### WHAT IS REQUIRED
So that nothing is lost, write out all the lines below exactly.

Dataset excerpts
_____
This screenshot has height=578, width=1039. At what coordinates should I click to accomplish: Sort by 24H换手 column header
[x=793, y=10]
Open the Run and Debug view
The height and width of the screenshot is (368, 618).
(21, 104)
_____
### EXPECTED ANSWER
This screenshot has height=578, width=1039. At what coordinates should I click to accomplish: Sort by 24H换手 column header
[x=793, y=10]
Open the Run and Debug view
The height and width of the screenshot is (368, 618).
(21, 104)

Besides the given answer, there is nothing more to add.